# Vertias PM-V11.... Yes.. you guessed it...



## Alexandre (May 26, 2012)

Yup, I bought a Pm-V11 Chisel today… Actually, I bought the 3/8" chisel…


----------



## RobLee (May 19, 2009)

Thanks….


----------



## Alexandre (May 26, 2012)

Thanks what ?


----------



## RobLee (May 19, 2009)

Thanks for the business!

Cheers,

Rob


----------



## racerglen (Oct 15, 2010)

OOps..
The MAN was watching !!!!

;-)


----------



## Alexandre (May 26, 2012)

Oh.. Lol… Rob, Can you send me a Lee Valley coupon?


----------



## nwbusa (Feb 21, 2012)

Nice!

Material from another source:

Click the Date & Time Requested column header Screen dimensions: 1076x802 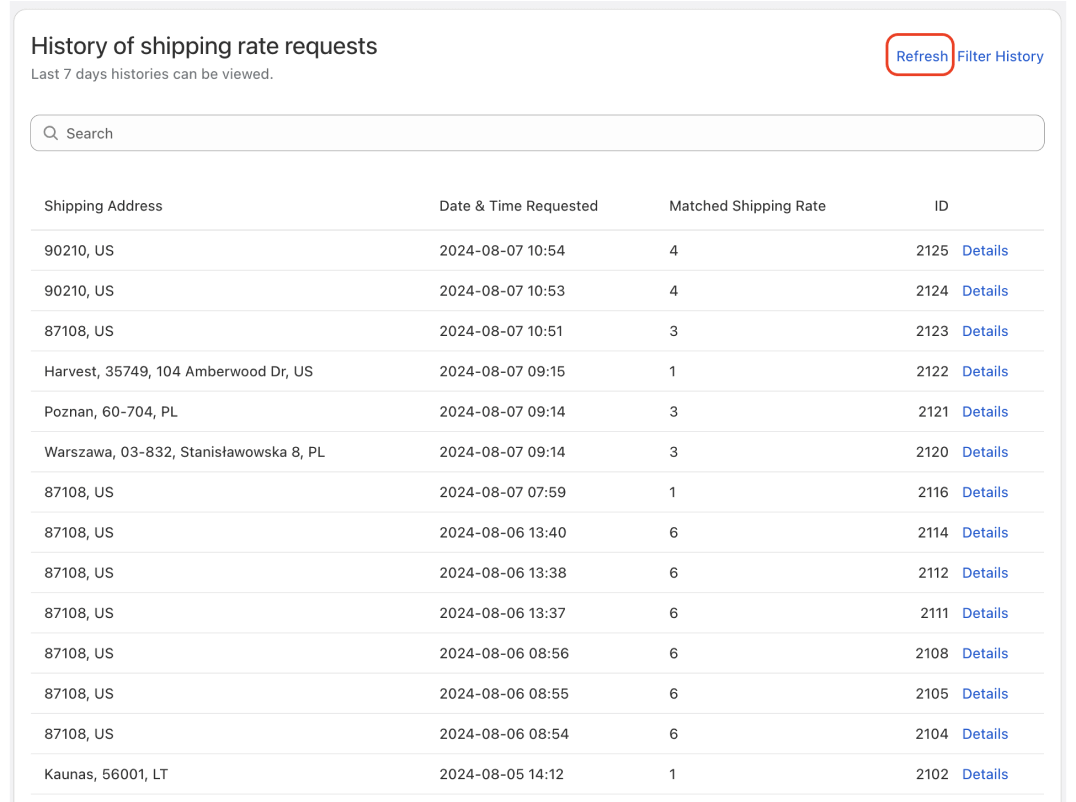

I was reading up some more on the PM-V11 steel… man, that stuff sounds like the cat's meow. Let us know how you like the chisel.


----------



## BerBer5985 (Oct 10, 2011)

Damn I pretty much just bought the complete set of o1 chisels and then these went on sale. I wonder if I could exchange them and pay the difference.


----------



## Alexandre (May 26, 2012)

Its a great chisel…


----------



## Alexandre (May 26, 2012)

It actually feels really good in the hand, and WAY more comfy than my japense chisel… It also hones pretty easily.


----------



## nwbusa (Feb 21, 2012)

It looks like the chisel comes with a micro-bevel already honed. Do they specify the angle? I assume the main bevel is 25 deg and micro is like 27?

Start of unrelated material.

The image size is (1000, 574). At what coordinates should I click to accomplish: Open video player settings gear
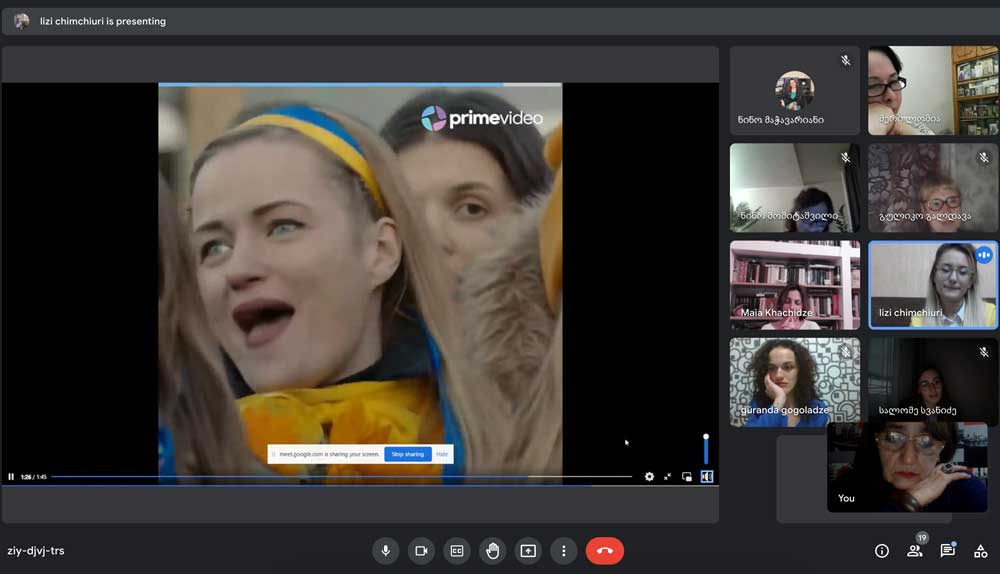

Edit: nvm, just checked the LV site:

*"The 1/4" and 3/8" chisels have 30° primary bevels; the others are 25°. All have 2° microbevels, and require only final honing before use."*


----------



## Alexandre (May 26, 2012)

The 3/8" has a 32 degree bevel…


----------



## tirebob (Aug 2, 2010)

BerBer5985 - Put the O1 set on Ebay and not only might you get full pop back on them, you can often get more (people in England are happy to pay N. American retail on Veritas products as this already represents a savings for them) and then just buy the new PMV11 chisels. You will save Rob's company from having a set of chisels they can't sell now because they are not new anymore. While Lee Valley's return policy is very liberal, this is not something that is a warranty issue so they don't really deserve to eat it because you didn't wait for the new ones to come out. One day such generosity by stand up companies like LV might come to an end if we all take advantage of it too frivolously…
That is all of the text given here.